The concept of ‘organised crime’ is constructed and mobilised by a milieu of complex factors and discourses including a politics of law and order, and international insecurity, combined with the vested interests and priorities of scholars, politicians, government officials, and policing authorities. This book challenges existing assumptions and accepted understandings of organised crime, and explores the ways in which it is amplified and reconstructed for political purposes.
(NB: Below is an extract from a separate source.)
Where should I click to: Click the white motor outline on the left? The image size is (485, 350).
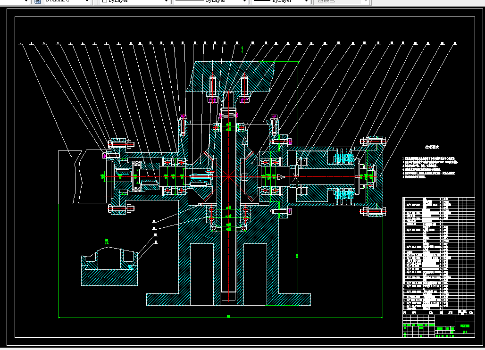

This book critiques how the constitution of the ‘organised crime problem’ in academic and political discourse provides the conditions necessary for the development of an extensive and international architecture of law, policing, surveillance and intelligence. It examines emerging challenges and future directions including the impact of technology on new problems, and for transnational policing, such as the ease with which the Internet enables crime to be committed across borders, and for electronic communications to be protected with strong encryption hampering interception. No other text presents an integrated and comprehensive study of both the politicisation and policing of organised crime, while questioning the outcomes for society at large.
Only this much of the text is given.